The latest entry in the 'perhaps it would be better for everyone if the human race fried itself to death' list comes from the town of Woodland in North Carolina: the townspeople have voted against plans for a solar power farm in the area due to the clear, and obviously valid fears that the panels would suck up the sun's energy, cause cancer and force young people to leave the town.

The Strata Solar Company wanted to build a farm near a highway, but local councillors voted to reject the application, before then supporting a further complete shutdown on the building of any solar farms, due to residents overwhelmingly rejecting even the idea of it.

One of them, Jane Mann, told a council meeting that she was concerned that the panels would prevent nearby plants being able to photosynthesize, claiming to have seen areas near solar panels which were brown and dead due to a lack of sunlight. In addition, she suggested that the town's high number of cancer deaths might be linked to solar panels. "I want information. Enough is enough. I don't see the profit for the town," she said. "People come with hidden agendas. Until we can find if anything is going to damage this community, we shouldn't sign any paper."

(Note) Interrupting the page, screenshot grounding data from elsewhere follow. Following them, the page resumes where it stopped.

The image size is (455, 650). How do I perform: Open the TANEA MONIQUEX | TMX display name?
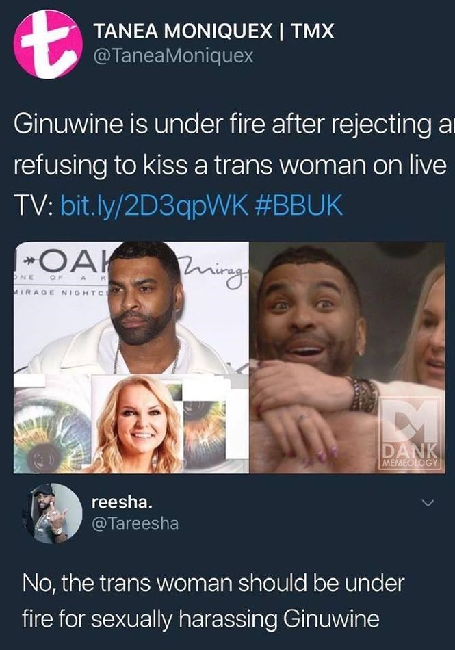214,31
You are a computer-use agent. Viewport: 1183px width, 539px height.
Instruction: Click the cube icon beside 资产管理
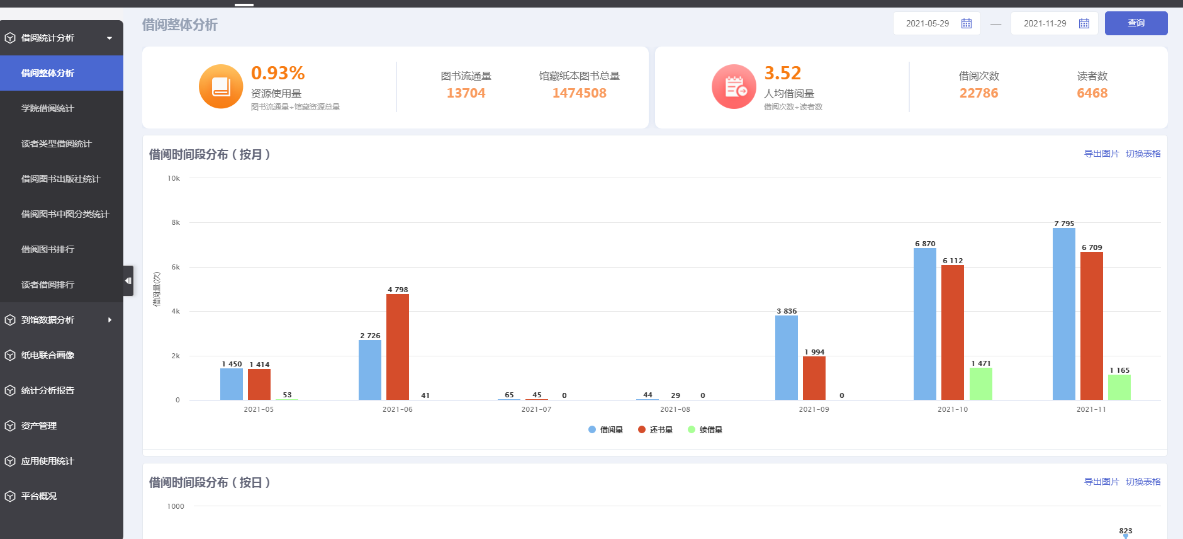coord(10,426)
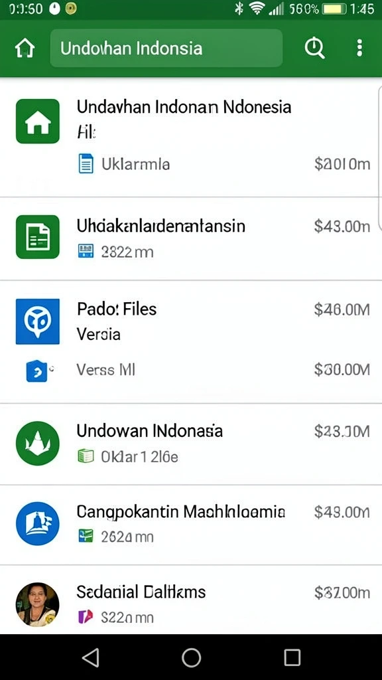Tap the profile photo next to Sedanial

[x=38, y=604]
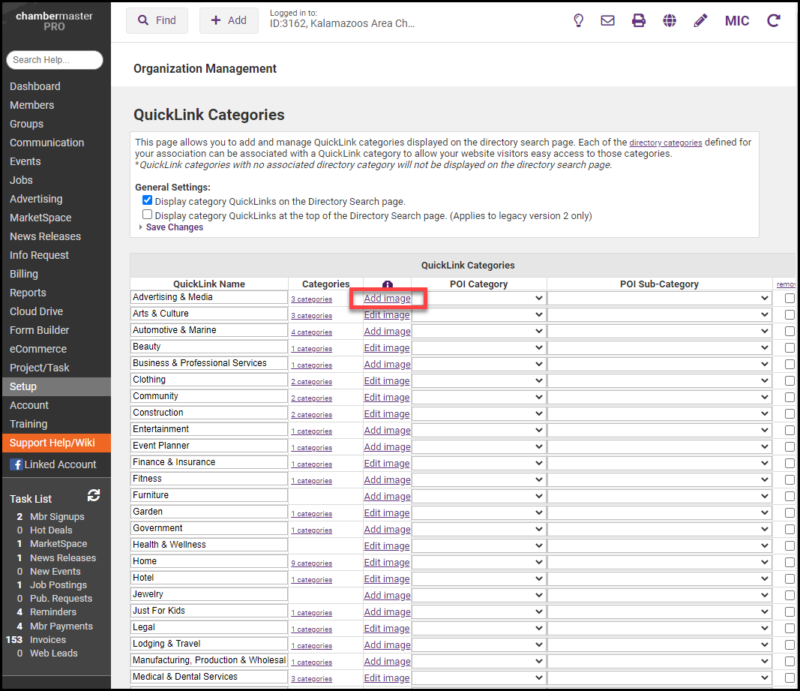800x691 pixels.
Task: Click the directory categories link
Action: 665,143
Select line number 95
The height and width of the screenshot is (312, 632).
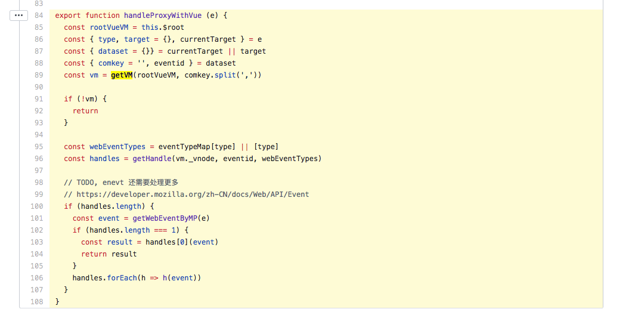(39, 147)
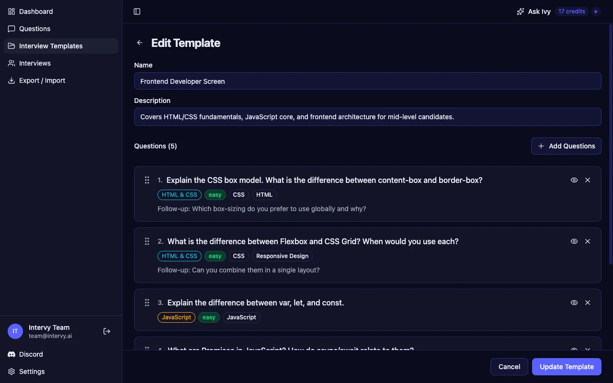This screenshot has width=613, height=383.
Task: Select the Dashboard grid icon
Action: click(11, 11)
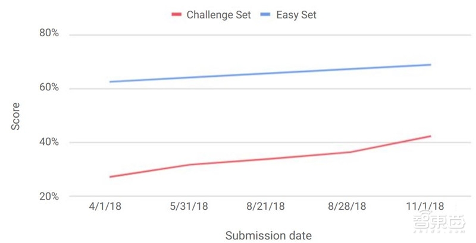Click the Challenge Set line's left starting point
The image size is (476, 243).
click(110, 176)
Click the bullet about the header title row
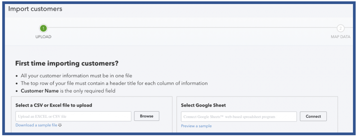The width and height of the screenshot is (357, 137). [x=114, y=83]
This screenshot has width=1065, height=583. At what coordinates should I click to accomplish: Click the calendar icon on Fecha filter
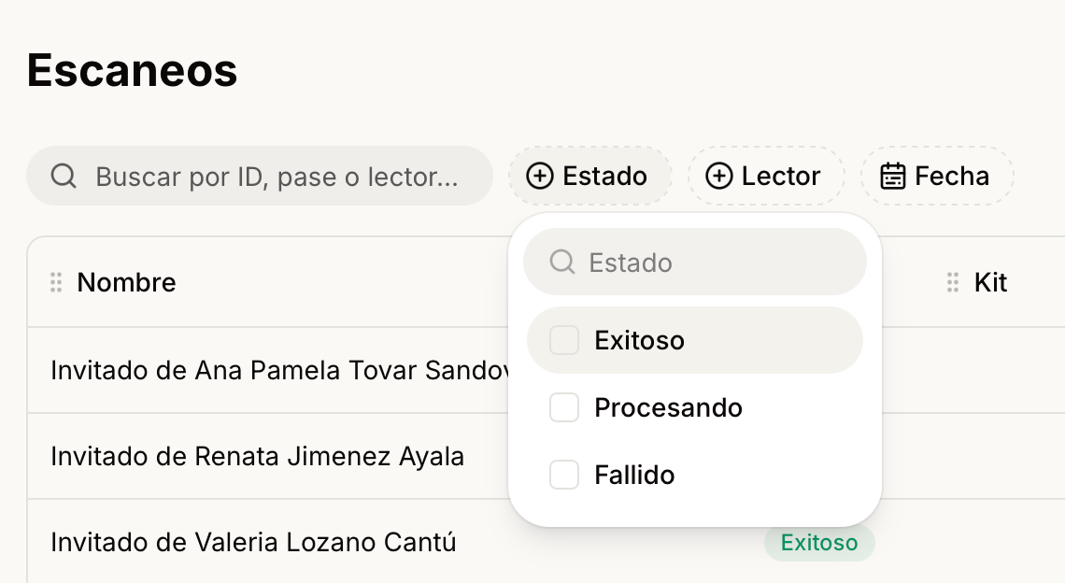click(892, 176)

Jane Mann is a retired science teacher, which explains a lot about the scientific understanding of her town's residents.

Bobby Mann, her husband, added that "solar farms would suck up all the energy from the sun and businesses would not go to Woodland". He said that other communities elsewhere had dwindled in numbers after solar farms were built, saying, "You're killing your town. All the young people are going to move out."

Unless the young people are all vampires, we'd find it hard to fathom why solar panels would have such an impact.

Beth Trahos, from the Solar Company, pleaded to residents that "There are no negative impacts... a solar farm is a wonderful use for a property like this".

Nevertheless, councillors voted 3 to 1 against the development.